Using External Tables

External tables let you query data stored in files accessible to the Vertica database, but not managed by it. Creating external tables supplies read-only access through SELECT queries. You cannot modify external tables through DML commands, such as INSERT, UPDATE, DELETE, and MERGE.

Using CREATE EXTERNAL TABLE AS COPY Statement

You create external tables with the CREATE EXTERNAL TABLE AS COPY... statement, shown in this basic example:

CREATE EXTERNAL TABLE tbl(i INT) AS COPY (i) FROM 'path1' ON v_vmart_node0001, 'path2' ON v_vmart_node0002;

For more details on the supported options to create an external table, see the CREATE EXTERNAL TABLE statement in the SQL Reference Manual.
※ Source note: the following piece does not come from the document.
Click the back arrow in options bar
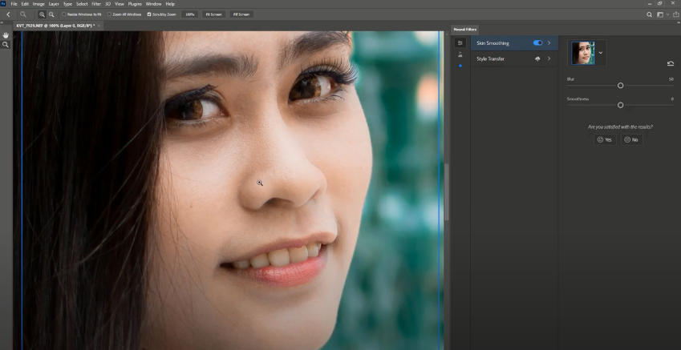The width and height of the screenshot is (681, 350). 8,14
The data you specify in the FROM clause of a CREATE EXTERNAL TABLE AS COPY statement can reside in one or more files or directories, and on one or more nodes. After successfully creating an external table, Vertica stores the table name and its COPY definition. Each time a select query references the external table, Vertica parses the COPY statement definition again to access the data. Here is a sample select statement:

SELECT * FROM tbl WHERE i > 10;

Storing Vertica Data in External Tables

While there are many requirements for you to use external table data, one reason is to store infrequently-accessed Vertica data on low-cost external media. If external storage is a goal at your site, the process to accomplish that requires exporting the older data to a text file, creating a bzip or gzip file of the export data, and saving the compressed file on an NFS disk. You can then create an external table to access the data any time it is required.
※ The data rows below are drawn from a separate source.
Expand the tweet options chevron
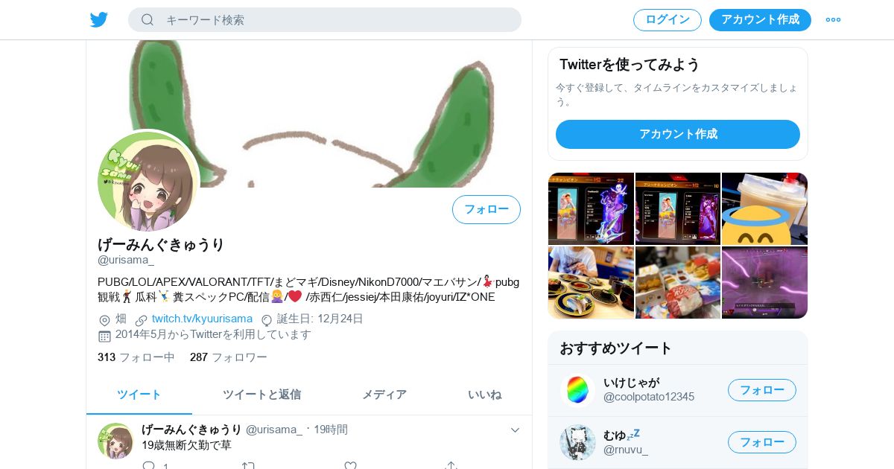 click(515, 430)
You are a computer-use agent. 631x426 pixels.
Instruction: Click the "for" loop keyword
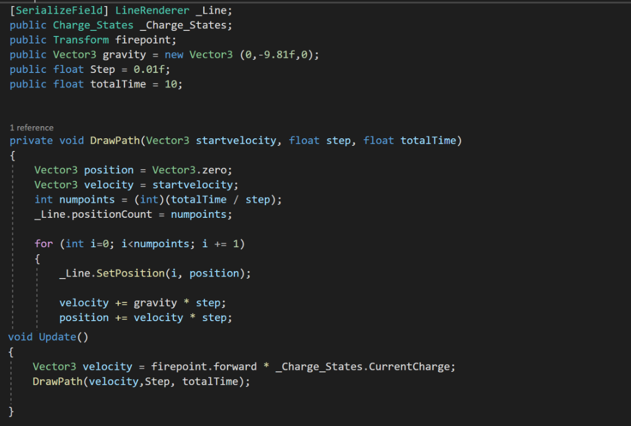point(44,244)
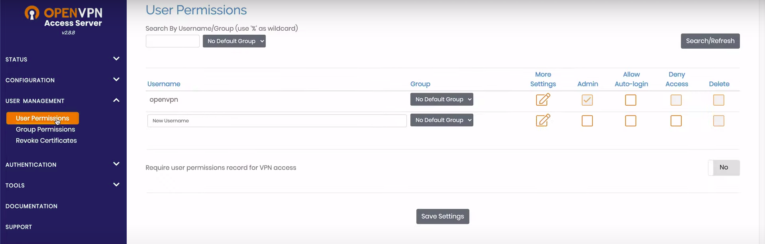This screenshot has width=765, height=244.
Task: Open search filter No Default Group dropdown
Action: (234, 41)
Calculating Exact Row Count for External Tables

To calculate the exact number of rows in an external table, use ANALYZE_EXTERNAL_ROW_COUNT. The Optimizer uses this count to optimize for queries that access external tables.

In particular, if an external table participates in a join, the Optimizer can now identify the smaller table to be used as the inner input to the join, resulting in better query performance.

Using External Tables with User-Defined Load (UDL) Functions

You can also use external tables in conjunction with the UDL functions that you create. For more information about using UDLs, see User Defined Load (UDL) in Extending Vertica.

Organizing External Table Data

If the data you store in external tables changes regularly (for instance, each month in the case of storing recent historical data), your COPY definition statement can use wildcards to make parsing the stored COPY statement definition more dynamic. For instance, if you store monthly data on an NFS mount, you could organize monthly files within a top-level directory for a calendar year, such as:

/2012/monthly_archived_data/

In this case, the external table COPY statement will include a wildcard definition such as the following:

CREATE TABLE archive_data (...) AS COPY FROM '/nfs_name/2012/monthly_archived_data/*'

Whenever a Vertica query references the external table months, and Vertica parses the COPY statement, all stored data tables in the top-level monthly_archived_data directory are made accessible to the query.